Streaming output for language models

You know when you’re using ChatGPT or Vercel’s AI playground and it returns an animated response, rendered word by word? That’s not just a dramatic visual effect to make it look like there’s a robot typing on the other side of the conversation. That’s actually the language model generating tokens one at a time, and streaming them back to you while it’s running.

Replicate already provides ways for you to receive incremental updates as your predictions are running, through polling and webhooks. But those aren’t always the most efficient methods to get updates from a running model. When you’re building something like a chat app, what you really need is a live-updating event stream.

Replicate’s API now supports server-sent event streams for language models. This lets you update your app live, as the model is running. In this post we’ll show you how to consume streaming responses from language models on Replicate.

How streaming works

At a high level, consuming an event stream on Replicate works like this:

You create a prediction with the stream option.
Replicate returns a prediction with a URL to receive streaming output.
You connect to the URL in your web browser and receive a stream of updates.

A Node.js example

Let’s walk through an example using Replicate’s Node.js client.

First, create a prediction using llama-2-70b-chat, setting the stream option to true:

import Replicate from "replicate";

const replicate = new Replicate({ auth: process.env.REPLICATE_API_TOKEN });

const prediction = await replicate.predictions.create({
  version: "2c1608e18606fad2812020dc541930f2d0495ce32eee50074220b87300bc16e1",
  input: { prompt: "Tell me a story" },
  stream: true,
});

Note the stream URL in the prediction response:

console.log(prediction.urls.stream);
// https://streaming.api.replicate.com/v1/predictions/fuwwvjtbdmroc4xifxdcwqtdfq

To receive streaming output, construct an EventSource in your browser-side JavaScript code using the stream URL from the prediction:

const source = new EventSource(prediction.urls.stream, {
  withCredentials: true,
});

source.addEventListener("output", (e) => {
  console.log("output", e.data);
});

source.addEventListener("error", (e) => {
  console.error("error", JSON.parse(e.data));
});

source.addEventListener("done", (e) => {
  source.close();
  console.log("done", JSON.parse(e.data));
});

A command-line example using cURL

The browser’s built-in EventSource API is useful for building web apps, but the responses are standard HTTP event stream responses, so you don’t have to use a browser to consume them. You can also receive streaming output using the programming language of your choice, or use command-line tools like cURL and jq to display the output right in your terminal.

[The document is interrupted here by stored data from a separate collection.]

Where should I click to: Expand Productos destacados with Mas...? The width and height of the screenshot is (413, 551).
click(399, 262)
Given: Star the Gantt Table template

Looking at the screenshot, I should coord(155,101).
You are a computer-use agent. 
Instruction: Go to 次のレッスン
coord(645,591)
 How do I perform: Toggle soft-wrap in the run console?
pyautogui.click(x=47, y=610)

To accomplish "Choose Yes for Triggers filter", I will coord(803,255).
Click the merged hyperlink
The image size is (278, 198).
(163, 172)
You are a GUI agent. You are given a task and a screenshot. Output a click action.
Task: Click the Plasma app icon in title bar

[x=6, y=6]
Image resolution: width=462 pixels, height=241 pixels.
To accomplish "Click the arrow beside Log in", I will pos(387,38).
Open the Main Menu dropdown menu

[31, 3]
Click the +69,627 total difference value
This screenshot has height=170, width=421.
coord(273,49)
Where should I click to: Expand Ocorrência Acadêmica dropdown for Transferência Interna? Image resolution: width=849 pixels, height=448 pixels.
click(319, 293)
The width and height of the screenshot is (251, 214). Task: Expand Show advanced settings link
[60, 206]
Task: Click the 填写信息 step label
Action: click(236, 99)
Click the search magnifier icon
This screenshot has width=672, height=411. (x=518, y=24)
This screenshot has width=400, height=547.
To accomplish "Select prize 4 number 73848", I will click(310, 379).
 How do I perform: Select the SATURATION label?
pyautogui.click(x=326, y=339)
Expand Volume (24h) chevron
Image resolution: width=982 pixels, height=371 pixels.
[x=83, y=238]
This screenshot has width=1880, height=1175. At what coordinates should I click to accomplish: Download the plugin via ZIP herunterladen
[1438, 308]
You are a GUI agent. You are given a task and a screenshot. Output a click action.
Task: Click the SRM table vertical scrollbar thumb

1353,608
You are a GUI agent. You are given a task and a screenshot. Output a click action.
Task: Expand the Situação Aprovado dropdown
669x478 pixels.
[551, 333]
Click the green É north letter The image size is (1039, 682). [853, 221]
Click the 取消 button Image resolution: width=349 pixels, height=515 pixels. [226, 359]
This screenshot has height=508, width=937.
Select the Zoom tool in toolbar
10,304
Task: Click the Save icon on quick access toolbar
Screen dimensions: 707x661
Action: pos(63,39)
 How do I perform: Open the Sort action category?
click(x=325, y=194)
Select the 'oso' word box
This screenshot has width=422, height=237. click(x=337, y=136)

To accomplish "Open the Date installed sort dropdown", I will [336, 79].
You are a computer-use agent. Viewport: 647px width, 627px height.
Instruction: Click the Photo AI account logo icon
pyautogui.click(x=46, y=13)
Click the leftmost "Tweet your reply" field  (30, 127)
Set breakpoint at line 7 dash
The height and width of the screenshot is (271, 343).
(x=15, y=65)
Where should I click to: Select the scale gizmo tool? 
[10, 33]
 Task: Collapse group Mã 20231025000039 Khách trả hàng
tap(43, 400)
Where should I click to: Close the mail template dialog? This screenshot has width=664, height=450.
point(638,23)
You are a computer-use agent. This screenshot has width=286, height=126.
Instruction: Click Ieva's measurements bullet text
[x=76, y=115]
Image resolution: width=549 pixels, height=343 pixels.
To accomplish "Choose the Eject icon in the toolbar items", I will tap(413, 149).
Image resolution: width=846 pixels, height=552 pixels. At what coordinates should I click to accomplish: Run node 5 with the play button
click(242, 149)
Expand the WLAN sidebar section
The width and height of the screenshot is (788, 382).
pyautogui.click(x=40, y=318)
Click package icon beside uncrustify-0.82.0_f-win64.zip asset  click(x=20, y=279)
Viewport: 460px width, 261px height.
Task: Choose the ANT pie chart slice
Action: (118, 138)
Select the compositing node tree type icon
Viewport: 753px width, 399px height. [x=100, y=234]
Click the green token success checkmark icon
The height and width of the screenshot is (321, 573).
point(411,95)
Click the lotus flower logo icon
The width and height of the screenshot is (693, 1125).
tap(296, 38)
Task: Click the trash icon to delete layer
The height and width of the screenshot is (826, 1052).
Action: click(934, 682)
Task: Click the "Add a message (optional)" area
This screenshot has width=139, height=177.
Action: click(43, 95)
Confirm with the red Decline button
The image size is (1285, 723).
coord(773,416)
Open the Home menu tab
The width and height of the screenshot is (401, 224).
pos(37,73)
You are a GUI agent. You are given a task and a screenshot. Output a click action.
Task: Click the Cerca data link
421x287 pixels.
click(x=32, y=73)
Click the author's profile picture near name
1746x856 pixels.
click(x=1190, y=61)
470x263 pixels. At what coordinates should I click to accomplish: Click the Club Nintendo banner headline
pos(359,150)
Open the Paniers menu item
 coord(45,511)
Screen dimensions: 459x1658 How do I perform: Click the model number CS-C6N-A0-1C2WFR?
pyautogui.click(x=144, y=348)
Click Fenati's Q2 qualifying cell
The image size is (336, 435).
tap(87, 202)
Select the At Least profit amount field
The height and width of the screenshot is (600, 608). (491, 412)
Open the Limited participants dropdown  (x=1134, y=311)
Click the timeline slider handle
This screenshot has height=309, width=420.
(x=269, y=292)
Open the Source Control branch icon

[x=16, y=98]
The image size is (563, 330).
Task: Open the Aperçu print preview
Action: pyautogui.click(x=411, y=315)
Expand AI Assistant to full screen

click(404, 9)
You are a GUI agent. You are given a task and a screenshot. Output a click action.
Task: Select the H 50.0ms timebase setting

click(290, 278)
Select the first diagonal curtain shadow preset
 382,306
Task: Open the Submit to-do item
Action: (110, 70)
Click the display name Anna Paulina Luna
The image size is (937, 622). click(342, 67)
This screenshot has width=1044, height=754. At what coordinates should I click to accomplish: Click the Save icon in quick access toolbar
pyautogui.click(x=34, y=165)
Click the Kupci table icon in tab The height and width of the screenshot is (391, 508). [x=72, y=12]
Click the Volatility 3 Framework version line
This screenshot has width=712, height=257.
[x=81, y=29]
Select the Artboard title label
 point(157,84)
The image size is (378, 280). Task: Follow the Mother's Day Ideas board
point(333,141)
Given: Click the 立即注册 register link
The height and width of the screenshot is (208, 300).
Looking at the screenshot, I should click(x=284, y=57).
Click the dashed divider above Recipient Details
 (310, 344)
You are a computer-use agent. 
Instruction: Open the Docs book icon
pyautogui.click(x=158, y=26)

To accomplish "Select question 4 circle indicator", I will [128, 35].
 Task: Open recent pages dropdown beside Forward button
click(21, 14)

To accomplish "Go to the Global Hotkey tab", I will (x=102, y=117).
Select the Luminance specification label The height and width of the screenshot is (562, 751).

Copy and paste the commands below in your shell to do the following:

Use curl to create a prediction with llama-2-70b-chat
Pipe the prediction response into jq to pluck out the stream URL and print it out
Use curl again to connect to the stream URL and receive a stream of updates

STREAM_URL=$(curl -s -X POST \
-d '{"version": "58d078176e02c219e11eb4da5a02a7830a283b14cf8f94537af893ccff5ee781", "input": {"prompt": "Tell me a story"}, "stream": true}' \
-H "Authorization: Bearer $REPLICATE_API_TOKEN" \
"https://api.replicate.com/v1/predictions" | jq -r .urls.stream)
echo $STREAM_URL
curl -H 'Accept: text/event-stream' $STREAM_URL

cURL will print out a stream of updates from the model until the connection is closed:

event: output
id: 1692041342:0
data: Sure

event: output
id: 1692041342:1
data: !

event: output
id: 1692041342:2
data: Here

event: output
id: 1692041342:3
data: '

event: output
id: 1692041343:0
data: s

event: output
id: 1692041343:1
data: a

event: output
id: 1692041343:2
data: story

event: output
id: 1692041343:3
data: for

event: output
id: 1692041343:4
data: you

Which models support streaming output?

Streaming output is already supported by lots of language models on Replicate, including Falcon, Vicuna, StableLM, and of course… Llama 2 🦙. For a full list of models that support streaming output, see the streaming language models collection:

Adding streaming support to your own models

When publishing your own public or private language models to Replicate, you should make sure they support streaming so users of your model will have the best possible experience.

If you’re fine-tuning an existing language model, then you’re already set: Your fine-tuned model will automatically inherit the streaming support from the base model.

If you’re writing your own model using Cog, the key is to yield tokens as they’re generated, instead of returning the final result from a function. Use ConcatenateIterator to hint that the output should be concatenated together into a single string. Here’s an example:

from cog import BasePredictor, Path, ConcatenateIterator

class Predictor(BasePredictor):
    def predict(self) -> ConcatenateIterator[str]:
        tokens = ["The", "quick", "brown", "fox", "jumps", "over", "the", "lazy", "dog"]
        for token in tokens:
            yield token + " "

For more details, check out the Cog documentation on streaming output.